- Task to carry out
Please reproduce every entry below without omitting a single line.

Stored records
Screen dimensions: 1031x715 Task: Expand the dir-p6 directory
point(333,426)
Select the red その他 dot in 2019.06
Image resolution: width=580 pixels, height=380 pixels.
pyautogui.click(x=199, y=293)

- Response to the exercise
Screen dimensions: 1031x715 Task: Expand the dir-p6 directory
point(333,426)
Select the red その他 dot in 2019.06
Image resolution: width=580 pixels, height=380 pixels.
pyautogui.click(x=199, y=293)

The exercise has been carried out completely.